Under Fallin’s proposal, new employees would take part in a defined contributi­on plan similar to a 401(k) plan, which would provide employees with a payout when they retire based on the amount of money contribute­d and investment gains or losses.

Fallin said making a defined contributi­on plan the only option would meet the needs of a modern workforce and catch up with the private sector and many other states by moving toward a 401(k)style retirement plan that provides portabilit­y, flexibilit­y and choice. When Oklahoma’s pension systems were created, it was common for a worker to spend 25 to 30 years in the public sector. Today, the average state employee leaves much sooner, usually for the private sector, she said.

State savings would come from the excess agency contributi­ons flowing to the system from new members having a defined contributi­on plan, she said. It would reduce over time the current unfunded liability of the pension system and result in savings.

Under the present Oklahoma Public Employees Retirement System plan, state employees contribute 3.5 percent of their pay and the agency contribute­s 16.5 percent. Under the defined contributi­on system, the state match would be about 6 percent, Miller said.

Some of the 10.5 percent differenti­al would go to help shore up the pension plan’s unfunded liability, he said. Once that’s done, the money could be used for cost-of-living adjustment­s for those on the pension plan.

“We shore up the unfunded liability much, much quicker, “he said. “Then you have money to pay for COLAs.”

Consolidat­ion

Fallin also wants to consolidat­e the staff, boards and offices of several pension plans into one.
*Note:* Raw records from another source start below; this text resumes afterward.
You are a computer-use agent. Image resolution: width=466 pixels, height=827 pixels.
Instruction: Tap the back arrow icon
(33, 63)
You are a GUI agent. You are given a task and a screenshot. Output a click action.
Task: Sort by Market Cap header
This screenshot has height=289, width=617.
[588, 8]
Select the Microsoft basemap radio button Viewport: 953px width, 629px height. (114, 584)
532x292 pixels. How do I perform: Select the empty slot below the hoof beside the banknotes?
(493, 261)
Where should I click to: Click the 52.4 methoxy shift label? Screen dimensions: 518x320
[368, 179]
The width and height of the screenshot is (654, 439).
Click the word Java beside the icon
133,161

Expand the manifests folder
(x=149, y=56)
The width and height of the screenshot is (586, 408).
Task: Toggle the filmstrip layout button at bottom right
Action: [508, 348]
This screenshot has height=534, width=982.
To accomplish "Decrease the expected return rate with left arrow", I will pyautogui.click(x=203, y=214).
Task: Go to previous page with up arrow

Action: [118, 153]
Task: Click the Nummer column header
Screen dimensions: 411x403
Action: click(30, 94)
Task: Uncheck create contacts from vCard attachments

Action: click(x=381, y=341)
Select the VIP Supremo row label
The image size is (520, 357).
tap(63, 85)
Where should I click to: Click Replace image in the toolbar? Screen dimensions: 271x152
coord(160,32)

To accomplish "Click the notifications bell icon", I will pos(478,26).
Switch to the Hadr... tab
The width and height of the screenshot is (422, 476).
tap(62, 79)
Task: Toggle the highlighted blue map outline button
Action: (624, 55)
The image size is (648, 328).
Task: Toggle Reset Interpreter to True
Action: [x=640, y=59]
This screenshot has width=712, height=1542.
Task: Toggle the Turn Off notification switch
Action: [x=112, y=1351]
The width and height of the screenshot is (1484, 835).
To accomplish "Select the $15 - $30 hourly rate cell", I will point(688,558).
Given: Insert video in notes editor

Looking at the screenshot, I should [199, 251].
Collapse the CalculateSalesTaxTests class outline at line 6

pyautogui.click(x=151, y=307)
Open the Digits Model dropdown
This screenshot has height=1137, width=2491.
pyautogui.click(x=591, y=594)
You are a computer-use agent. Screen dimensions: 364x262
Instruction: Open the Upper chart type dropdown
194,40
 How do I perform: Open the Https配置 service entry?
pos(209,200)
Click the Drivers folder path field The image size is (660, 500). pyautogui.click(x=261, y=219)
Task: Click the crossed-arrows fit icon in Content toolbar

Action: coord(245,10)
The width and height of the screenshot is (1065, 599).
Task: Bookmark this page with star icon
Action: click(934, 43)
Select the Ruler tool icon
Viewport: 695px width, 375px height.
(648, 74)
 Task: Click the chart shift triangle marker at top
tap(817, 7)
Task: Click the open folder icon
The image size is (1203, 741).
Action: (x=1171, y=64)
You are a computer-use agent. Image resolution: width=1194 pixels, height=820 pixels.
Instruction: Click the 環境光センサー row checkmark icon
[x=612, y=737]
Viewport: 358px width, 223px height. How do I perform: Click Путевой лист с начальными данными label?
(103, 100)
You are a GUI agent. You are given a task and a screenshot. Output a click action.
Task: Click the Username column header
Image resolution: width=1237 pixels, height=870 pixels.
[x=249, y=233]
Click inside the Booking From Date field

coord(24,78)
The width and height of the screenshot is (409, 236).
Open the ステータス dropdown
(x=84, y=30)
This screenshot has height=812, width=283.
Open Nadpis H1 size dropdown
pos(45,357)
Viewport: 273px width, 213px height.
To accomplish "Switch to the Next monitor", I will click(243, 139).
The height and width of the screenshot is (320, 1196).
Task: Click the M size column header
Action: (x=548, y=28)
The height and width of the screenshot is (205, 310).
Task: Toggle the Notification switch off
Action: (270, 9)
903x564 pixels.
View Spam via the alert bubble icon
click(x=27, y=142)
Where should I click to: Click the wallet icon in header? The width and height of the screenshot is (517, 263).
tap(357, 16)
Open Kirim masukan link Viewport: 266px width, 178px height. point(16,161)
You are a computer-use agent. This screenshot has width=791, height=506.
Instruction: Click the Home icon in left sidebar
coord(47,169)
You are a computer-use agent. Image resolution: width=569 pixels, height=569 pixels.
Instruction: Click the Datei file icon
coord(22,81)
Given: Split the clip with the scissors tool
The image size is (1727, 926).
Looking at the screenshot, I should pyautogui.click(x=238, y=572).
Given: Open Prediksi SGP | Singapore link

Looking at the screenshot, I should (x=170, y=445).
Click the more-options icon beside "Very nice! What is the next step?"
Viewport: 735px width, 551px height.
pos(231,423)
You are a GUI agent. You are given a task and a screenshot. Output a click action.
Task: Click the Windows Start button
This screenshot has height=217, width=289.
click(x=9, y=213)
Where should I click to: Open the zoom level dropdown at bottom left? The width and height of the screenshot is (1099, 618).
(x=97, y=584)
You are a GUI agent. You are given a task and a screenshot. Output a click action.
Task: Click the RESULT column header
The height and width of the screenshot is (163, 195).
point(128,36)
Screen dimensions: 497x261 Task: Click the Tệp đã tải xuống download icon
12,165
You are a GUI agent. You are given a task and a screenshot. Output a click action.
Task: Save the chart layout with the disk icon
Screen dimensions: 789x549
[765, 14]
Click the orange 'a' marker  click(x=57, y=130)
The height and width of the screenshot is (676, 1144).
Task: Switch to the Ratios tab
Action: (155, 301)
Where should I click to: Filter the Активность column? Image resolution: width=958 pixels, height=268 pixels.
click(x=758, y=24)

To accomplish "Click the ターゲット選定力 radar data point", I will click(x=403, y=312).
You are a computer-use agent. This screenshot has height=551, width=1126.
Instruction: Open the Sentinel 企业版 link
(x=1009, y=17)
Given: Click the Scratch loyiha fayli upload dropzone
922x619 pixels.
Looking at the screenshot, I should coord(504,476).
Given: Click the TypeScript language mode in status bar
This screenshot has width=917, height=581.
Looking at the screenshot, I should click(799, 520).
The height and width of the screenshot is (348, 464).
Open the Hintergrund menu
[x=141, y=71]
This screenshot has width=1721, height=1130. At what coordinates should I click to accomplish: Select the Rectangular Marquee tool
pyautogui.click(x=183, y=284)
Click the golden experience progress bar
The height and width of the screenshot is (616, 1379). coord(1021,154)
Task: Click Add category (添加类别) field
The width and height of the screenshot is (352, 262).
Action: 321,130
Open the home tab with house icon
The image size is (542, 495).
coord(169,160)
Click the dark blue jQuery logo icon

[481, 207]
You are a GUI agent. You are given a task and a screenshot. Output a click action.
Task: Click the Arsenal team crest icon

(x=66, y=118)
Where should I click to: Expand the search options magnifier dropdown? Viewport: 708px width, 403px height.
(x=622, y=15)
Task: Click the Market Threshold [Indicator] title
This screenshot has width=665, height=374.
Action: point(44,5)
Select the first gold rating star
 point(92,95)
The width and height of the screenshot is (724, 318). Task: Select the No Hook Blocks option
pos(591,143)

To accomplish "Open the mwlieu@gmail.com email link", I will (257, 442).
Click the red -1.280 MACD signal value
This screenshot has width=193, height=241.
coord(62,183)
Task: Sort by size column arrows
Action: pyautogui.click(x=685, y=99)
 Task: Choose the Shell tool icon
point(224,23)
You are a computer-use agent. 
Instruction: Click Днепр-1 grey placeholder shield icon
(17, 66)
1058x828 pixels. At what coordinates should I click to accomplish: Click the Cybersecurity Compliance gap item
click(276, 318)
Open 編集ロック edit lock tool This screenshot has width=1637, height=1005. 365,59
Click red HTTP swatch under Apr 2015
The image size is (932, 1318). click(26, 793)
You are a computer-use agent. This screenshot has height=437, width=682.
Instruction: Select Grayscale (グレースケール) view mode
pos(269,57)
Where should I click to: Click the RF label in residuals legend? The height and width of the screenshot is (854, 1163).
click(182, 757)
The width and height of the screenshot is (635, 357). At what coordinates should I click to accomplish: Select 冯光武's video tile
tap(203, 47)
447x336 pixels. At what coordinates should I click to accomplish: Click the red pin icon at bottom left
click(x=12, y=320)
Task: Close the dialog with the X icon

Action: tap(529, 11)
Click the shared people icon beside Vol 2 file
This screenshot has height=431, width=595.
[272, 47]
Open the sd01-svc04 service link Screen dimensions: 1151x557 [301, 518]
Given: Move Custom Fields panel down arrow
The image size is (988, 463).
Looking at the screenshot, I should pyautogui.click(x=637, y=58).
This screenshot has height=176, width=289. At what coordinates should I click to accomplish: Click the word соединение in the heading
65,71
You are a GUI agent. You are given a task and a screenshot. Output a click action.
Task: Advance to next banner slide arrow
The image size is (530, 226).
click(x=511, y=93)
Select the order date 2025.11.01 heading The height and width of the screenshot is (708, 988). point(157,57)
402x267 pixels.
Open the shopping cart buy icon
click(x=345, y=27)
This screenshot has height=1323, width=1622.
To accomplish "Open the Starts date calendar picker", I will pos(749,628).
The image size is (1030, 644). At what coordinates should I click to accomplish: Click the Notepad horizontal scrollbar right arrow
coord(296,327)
Oklahoma has seven pension plans, six of which have independen­t boards, staff, offices, consultant­s and investment managers.

About 220,000 employees and retirees are part of the state’s pension system; those covered include teachers, agency workers, police, troopers, firefighte­rs and judges.

The state spends $80 million to $100 million each year to administer the pensions; Fallin and Miller estimate the state could realize at least 15 percent in savings by consolidat­ing the pension plans. A large part of the savings, from $15 million to $50 million, would be a reduction in fees charged by each of the pension plan’s investment managers.

Two years ago, the state’s pension system had a $16.5 billion unfunded liability, making it among the worst in the country. New laws passed in 2011 reduced the unfunded liability by nearly one third or about $5 billion.

Most of the savings came from a measure that requires the Legislatur­e to fully fund cost-of-living adjustment increases for those on the state’s pension system. Sluggish market returns were key factors in increasing the liability by $1 billion last year, putting the unfunded liability at $11.5 billion.

Miller said the state’s pension funding rate remains the biggest obstacle to Oklahoma obtaining a top AAA credit rating. Oklahoma has an AA2 rating.

“We have a balance sheet problem because of pension debt and we have to fix that,” he said. “What we’ve seen the private sector do and what we see state after state after state begin to do is move away from defined benefit to defined contributi­on of some type.”